● Textauszug
Doch die Dortmunder Schlussoffensive geriet zu einem gequält-ideenlosen Anrennen. In der 77. Minute trat dann der sich tapfer mühende 20-Jährige Rosicky effektiv und abgebrüht in Erscheinung, als er zuerst einen Sechziger natzte und dann im Zweikampf mit „Eiche“ Uwe Ehlers ausgehebelt wurde, aber vergeblich auf einen Elfmeterpfiff hoffte. Obwohl diese Aktion dem Vernehmen nach von Matthias Sammer den gleichen „Straftatbestand“ darstellte, wie die Szene zum 1860-Elfmeter. Die beste Ausgleichschance vergab Lars Ricken (81.), doch Jentzsch reagierte bei seinem Schuss aus 18 Metern glänzend und faustete den Ball zur Seite weg.
In den Schlußminuten probiert Borussia Dortmund hecktisch-betriebsam noch mal alles [Warum eigentlich erst jetzt?]. Bei einem Eckball ist wie selbstverständlich auch Jens Lehmann mit im Strafraum der "Löwen". Doch die Abwehr des TSV 1860 kann alles klären. In der Nachspielzeit sah dann Lars Ricken noch die Gelb-Rote Karte wegen Umstoßens des Ex-Dortmunders Marco Kurz, der ihn unsanft von den Beinen holte, als er schon vorbeigedribbelt war. Überdeutlich war ihm der Frust ins Gesicht geschrieben, als er mit steinharter Mine den Platz verließ. Er zeigte wenigstens noch Reue...

● Inhalt des Datensatzes

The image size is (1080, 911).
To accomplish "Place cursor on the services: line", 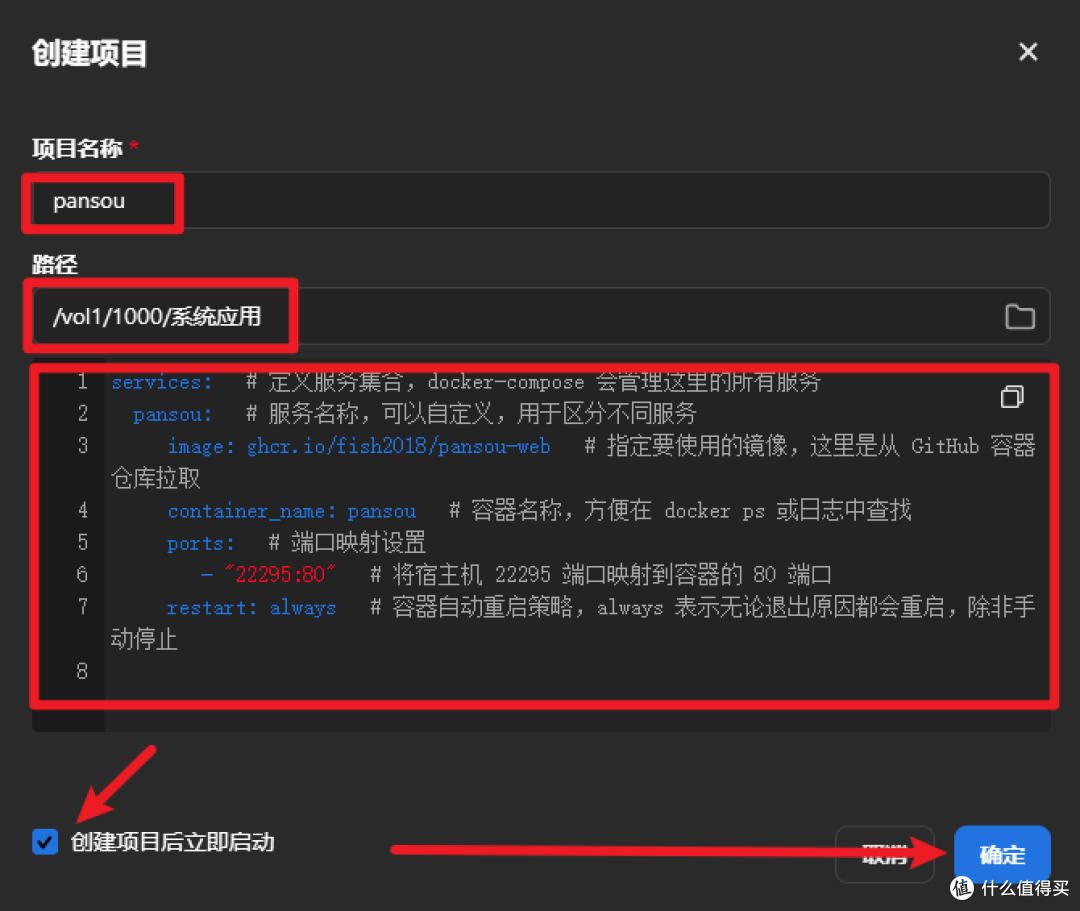I will pyautogui.click(x=162, y=381).
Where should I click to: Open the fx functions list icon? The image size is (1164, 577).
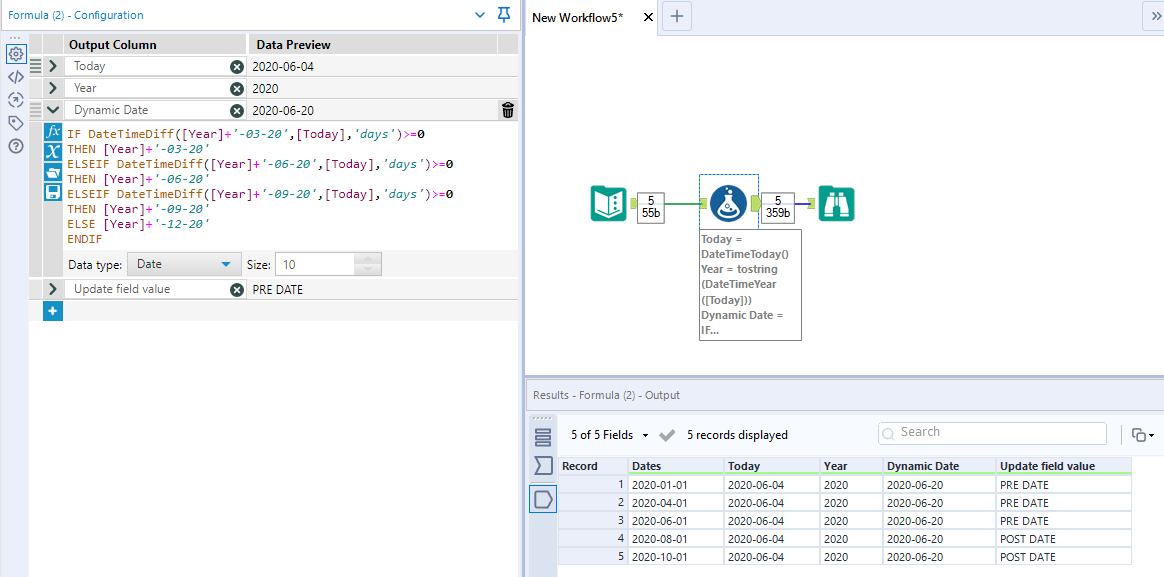point(54,132)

● Deine Aufgaben
1. Beantworte anhand des Spielberichts über Dortmund gegen 1860 diese Fragen:
(a) In welcher Minute hoffte Rosicky vergeblich auf einen Elfmeterpfiff?
(b) Aus wie vielen Metern gab Lars Ricken seinen Schuss auf Jentzsch ab?
(c) Welcher Dortmunder Spieler war bei einem Eckball in den Schlussminuten mit im Strafraum der „Löwen“?
2. Schreibe den Spielbericht über Dortmund gegen 1860 im Anschluss an seinen letzten Satz weiter.

● Antworten je Aufgabe
1.
(a) In der 77. Minute.
(b) Aus 18 Metern.
(c) Jens Lehmann.

2.
Fazit: Der BVB spielte einen solchen Rotz zusammen, dass bei den frustrierten Anhängern wohl erst mal alles wieder Bodenhaftung hat. Den euphorischen Meldungen aus dem spanischen Paradies namens Jerez, folgte ein mühseliger „Arbeitssieg“ gegen die Lausitzer. Mit der lässig-unprofessionellen Haltung im Kopf, die Sammer immer so zuwider ist, hat man unterm Olympiadach seine hervorragende Serie leichtfertig lax verspielt. Vielleicht ist das ja vor „der großen Woche der Hanseaten“ genau der Richtige Schuß vor´n Bug! Allerdings muß Sammer ganz schnell die schwelenden Stammspieler-Neid-Feuer innerhalb der Mannschaft löschen. Da ist jetzt Konsequenz gefragt und er weiß das! Aber diese Borussia macht einem trotzdem Bauchschmerzen mit dieser unsäglichen Unberechenbarkeit!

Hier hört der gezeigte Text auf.